* GIVEN EXERCISE *
Starting at the first line of the records and ending at the line containing "Downloads is located", reproduce every line verbatim, including both of those lines.

* RAW DATA *
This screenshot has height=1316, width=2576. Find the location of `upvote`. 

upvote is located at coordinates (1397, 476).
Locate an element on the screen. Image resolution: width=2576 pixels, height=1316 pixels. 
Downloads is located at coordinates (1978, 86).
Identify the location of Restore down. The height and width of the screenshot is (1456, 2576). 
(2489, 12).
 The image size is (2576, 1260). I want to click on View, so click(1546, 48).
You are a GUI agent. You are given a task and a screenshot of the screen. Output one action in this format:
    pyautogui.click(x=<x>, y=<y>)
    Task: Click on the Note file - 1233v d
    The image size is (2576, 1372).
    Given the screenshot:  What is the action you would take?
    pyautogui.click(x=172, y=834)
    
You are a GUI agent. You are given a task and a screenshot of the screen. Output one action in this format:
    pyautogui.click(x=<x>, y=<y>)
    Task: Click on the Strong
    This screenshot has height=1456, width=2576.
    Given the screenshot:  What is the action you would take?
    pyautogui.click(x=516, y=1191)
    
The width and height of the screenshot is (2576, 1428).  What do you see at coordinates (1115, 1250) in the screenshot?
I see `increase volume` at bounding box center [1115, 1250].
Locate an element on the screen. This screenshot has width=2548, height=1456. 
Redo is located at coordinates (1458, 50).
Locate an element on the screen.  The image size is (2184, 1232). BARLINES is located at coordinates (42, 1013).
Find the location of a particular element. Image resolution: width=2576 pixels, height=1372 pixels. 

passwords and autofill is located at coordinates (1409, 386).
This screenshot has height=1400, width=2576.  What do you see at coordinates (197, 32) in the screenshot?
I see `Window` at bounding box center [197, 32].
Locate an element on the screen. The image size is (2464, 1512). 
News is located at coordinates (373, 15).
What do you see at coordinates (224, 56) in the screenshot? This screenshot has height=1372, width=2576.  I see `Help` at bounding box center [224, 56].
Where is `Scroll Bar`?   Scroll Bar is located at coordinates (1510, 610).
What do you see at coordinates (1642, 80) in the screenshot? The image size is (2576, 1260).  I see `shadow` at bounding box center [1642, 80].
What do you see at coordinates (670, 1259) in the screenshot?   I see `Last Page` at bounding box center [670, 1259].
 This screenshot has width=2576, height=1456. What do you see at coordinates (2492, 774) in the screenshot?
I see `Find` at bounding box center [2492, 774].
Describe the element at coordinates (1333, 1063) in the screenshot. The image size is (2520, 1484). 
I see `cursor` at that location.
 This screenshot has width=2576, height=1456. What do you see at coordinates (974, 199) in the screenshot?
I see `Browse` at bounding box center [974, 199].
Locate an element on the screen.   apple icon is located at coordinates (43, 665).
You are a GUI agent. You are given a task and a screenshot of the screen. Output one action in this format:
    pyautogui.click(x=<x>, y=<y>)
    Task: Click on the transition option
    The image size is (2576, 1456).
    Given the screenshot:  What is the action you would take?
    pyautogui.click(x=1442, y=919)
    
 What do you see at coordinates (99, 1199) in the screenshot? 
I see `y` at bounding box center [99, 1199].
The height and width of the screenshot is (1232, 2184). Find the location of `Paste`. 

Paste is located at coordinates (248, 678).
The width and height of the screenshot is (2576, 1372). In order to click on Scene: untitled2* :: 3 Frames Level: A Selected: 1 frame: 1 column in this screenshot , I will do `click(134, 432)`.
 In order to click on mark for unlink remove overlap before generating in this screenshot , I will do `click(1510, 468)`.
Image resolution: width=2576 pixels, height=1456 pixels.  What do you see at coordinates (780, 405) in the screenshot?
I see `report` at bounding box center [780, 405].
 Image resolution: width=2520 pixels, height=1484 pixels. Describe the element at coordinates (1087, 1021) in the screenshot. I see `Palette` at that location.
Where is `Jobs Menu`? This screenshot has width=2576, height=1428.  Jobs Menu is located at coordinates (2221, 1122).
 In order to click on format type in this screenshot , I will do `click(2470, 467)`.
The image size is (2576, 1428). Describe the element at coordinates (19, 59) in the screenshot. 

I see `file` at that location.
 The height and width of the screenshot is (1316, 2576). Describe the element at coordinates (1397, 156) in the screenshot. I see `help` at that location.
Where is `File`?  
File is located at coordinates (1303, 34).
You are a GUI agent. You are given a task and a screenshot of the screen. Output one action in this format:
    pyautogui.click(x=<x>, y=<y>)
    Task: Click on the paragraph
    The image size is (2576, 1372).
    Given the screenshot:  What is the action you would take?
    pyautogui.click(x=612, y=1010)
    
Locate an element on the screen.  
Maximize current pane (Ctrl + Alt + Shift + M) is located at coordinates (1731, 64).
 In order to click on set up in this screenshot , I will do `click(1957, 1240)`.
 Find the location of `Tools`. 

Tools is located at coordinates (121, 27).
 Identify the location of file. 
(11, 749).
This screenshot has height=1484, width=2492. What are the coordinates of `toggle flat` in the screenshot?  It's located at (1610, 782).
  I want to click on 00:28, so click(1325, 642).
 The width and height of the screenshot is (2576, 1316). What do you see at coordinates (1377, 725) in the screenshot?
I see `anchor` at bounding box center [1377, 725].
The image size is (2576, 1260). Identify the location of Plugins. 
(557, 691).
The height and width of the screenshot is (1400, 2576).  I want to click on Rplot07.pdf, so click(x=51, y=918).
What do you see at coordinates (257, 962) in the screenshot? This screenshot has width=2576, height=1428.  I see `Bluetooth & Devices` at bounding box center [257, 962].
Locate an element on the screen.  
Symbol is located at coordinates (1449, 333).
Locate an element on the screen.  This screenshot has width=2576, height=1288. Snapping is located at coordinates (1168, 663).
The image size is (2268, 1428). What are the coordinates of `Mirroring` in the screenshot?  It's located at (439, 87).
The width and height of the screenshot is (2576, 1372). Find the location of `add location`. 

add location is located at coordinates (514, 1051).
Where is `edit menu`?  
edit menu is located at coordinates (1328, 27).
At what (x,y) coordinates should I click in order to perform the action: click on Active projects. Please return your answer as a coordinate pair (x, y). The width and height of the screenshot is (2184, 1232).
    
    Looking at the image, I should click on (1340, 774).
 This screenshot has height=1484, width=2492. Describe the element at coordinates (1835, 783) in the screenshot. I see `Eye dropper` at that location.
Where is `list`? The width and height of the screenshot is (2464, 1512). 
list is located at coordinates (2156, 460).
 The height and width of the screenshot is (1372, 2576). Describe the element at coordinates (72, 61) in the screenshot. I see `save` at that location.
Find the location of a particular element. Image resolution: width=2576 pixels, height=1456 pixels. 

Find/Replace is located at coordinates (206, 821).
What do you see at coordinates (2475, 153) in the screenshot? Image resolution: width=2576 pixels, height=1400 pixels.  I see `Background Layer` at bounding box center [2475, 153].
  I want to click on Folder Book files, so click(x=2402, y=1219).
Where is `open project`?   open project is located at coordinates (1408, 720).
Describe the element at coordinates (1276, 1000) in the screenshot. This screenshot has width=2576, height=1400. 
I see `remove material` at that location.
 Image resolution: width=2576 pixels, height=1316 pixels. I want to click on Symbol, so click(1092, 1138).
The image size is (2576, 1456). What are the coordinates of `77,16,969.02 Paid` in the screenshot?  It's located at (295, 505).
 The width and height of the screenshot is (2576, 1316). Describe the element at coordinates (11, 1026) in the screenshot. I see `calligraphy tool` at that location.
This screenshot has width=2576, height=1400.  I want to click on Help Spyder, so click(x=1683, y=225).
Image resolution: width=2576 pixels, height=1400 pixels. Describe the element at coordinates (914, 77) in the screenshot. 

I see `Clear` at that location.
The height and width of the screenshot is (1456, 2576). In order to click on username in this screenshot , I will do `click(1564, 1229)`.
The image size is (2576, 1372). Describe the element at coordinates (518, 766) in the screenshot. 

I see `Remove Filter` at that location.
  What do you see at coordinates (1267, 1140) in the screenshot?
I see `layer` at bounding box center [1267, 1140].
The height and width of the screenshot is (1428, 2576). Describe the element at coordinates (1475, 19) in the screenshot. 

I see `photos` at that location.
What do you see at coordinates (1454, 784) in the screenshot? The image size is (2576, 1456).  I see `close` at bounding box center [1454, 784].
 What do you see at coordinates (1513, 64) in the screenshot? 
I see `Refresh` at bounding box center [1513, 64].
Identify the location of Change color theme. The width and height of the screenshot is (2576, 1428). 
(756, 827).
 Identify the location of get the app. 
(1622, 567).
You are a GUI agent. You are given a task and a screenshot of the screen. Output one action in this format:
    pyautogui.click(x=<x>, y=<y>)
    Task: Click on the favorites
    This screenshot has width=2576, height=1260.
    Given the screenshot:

* RESULT *
This screenshot has height=1316, width=2576. Find the location of `upvote`. 

upvote is located at coordinates (1397, 476).
Locate an element on the screen. Image resolution: width=2576 pixels, height=1316 pixels. 
Downloads is located at coordinates (1978, 86).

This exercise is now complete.